Re: [DISCUSS] Limit size of already processed files in File Source SplitEnumerator

Posted by Till Rohrmann on
URL: http://deprecated-apache-flink-mailing-list-archive.368.s1.nabble.com/DISCUSS-Limit-size-of-already-processed-files-in-File-Source-SplitEnumerator-tp51184p51218.html

Hi Tianxin,

thanks for starting this discussion. I am pulling in Arvid who works on
Flink's connectors.

I think the problem you are describing can happen.
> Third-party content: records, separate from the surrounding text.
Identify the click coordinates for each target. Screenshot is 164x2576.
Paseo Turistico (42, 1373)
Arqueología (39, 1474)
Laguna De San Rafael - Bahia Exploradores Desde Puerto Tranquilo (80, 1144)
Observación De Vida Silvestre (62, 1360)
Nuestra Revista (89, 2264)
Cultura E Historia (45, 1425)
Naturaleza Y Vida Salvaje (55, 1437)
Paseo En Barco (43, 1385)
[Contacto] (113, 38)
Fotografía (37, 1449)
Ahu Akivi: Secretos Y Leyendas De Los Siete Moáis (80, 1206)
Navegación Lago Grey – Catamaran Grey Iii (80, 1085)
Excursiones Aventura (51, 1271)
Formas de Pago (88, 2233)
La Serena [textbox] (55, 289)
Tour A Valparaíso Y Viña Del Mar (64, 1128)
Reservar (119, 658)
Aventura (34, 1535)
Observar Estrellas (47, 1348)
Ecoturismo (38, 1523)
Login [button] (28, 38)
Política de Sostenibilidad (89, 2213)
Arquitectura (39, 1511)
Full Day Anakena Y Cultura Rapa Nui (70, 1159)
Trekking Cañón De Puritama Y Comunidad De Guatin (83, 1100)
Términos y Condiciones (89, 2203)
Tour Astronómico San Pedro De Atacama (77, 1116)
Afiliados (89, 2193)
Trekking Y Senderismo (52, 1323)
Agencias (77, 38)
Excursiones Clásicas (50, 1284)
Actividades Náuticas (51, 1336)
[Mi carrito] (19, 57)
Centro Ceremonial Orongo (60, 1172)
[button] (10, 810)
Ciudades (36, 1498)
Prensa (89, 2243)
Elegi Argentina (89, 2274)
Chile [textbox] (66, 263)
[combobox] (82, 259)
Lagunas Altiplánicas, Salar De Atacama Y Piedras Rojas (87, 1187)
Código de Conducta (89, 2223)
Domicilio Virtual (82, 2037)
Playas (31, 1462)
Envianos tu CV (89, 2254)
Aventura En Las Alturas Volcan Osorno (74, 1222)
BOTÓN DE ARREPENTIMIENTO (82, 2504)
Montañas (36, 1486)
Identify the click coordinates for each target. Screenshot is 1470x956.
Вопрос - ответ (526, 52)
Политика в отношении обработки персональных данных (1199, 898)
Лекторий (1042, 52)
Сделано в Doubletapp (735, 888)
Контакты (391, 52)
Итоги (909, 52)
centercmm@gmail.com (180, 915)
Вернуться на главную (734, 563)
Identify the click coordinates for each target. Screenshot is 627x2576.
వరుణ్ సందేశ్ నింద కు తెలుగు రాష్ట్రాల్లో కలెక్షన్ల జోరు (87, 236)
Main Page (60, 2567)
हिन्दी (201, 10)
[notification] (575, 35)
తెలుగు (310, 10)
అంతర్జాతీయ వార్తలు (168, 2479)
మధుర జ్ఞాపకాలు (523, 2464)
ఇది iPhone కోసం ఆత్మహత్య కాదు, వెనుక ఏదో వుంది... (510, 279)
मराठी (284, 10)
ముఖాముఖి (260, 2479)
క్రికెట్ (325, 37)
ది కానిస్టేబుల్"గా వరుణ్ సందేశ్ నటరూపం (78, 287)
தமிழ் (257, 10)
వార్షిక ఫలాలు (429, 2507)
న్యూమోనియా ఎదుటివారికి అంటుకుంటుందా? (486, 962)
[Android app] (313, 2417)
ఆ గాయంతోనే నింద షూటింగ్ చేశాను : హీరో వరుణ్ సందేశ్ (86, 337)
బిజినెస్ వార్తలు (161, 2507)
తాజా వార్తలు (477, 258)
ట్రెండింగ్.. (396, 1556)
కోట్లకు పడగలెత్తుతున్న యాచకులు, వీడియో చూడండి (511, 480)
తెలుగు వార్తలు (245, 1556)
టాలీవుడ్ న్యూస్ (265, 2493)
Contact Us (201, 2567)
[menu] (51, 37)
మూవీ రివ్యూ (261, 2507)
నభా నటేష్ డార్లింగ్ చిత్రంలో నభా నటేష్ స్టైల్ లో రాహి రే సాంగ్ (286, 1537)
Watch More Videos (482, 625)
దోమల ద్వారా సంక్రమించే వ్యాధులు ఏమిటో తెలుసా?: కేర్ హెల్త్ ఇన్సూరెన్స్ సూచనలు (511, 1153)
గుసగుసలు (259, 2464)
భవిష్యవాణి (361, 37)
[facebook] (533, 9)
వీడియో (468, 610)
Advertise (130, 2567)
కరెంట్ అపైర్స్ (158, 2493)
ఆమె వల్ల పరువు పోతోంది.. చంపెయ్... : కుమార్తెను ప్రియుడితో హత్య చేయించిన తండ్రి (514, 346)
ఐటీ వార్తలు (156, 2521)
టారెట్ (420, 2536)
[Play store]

From what I understand you are proposing to keep track of the watermark of
processed file input splits and then filter out splits based on their
modification timestamps and the watermark. What is the benefit of keeping
for every split the modification timestamp in the map? Could it also work
if we sort the input splits according to their modification timestamps and
then remember the last processed split? That way we only remember a single
value and upon recovery, we only process those splits which have a newer
modification timestamp.

Cheers,
Till

On Tue, Jun 8, 2021 at 12:11 AM Tianxin Zhao <[hidden email]> wrote:

> Hi!
>
> Currently Flink File Source relies on a Set<Path> pathsAlreadyProcessed in
> SplitEnumerator to decide which file has been processed and avoids
> reprocessing files if a file is already in this set. However this set could
> be ever growing and ultimately exceed memory size if there are new files
> continuously added to the input path.
>
> I submitted https://issues.apache.org/jira/browse/FLINK-22792 and would
> like to be assigned to the ticket.
>
> Current proposed change as belows, would like to get an agreement on the
> approach taken.
>
>    1.
>
>    Maintain fileWatermark updated by new files modification time in
>    ContinuousFileSplitEnumerator
>    2.
>
>    Change Set<Path> pathsAlreadyProcessed to a HashMap<Path, Long>
>    pathsAlreadyProcessed where the key is same as before which is the file
>    path of already processed files, and the value is file modification
> time,
>    expose getModificationTime() method to FileSourceSplit.
>
>
>    1.
>
>    Adding a fileExpireTime user configurable config, any files older
> than fileWatermark
>    - fileExpireTime would get ignored.
>    2.
>
>    When snapshotting splitEnumerator, remove files that are older than
> fileWatermark
>    - fileExpireTime from the pathsAlreadyProcessed map.
>    3.
>
>    Adding alreadyProcessedPaths map and fileWatermark to
>    PendingSplitsCheckpoint, modify the current
>    PendingSplitsCheckpointSerializer to add a version2 serializer that
>    serialize the alreadyProcessedPaths map which included file modification
>    time.
>    4.
>
>    Subclass of PendingSplitsCheckpoint like
>    ContinuousHivePendingSplitsCheckpoint would not be impacted by
>    initializing an empty alreadyProcessedMap and 0 as initial watermark.
>
> Thanks!
>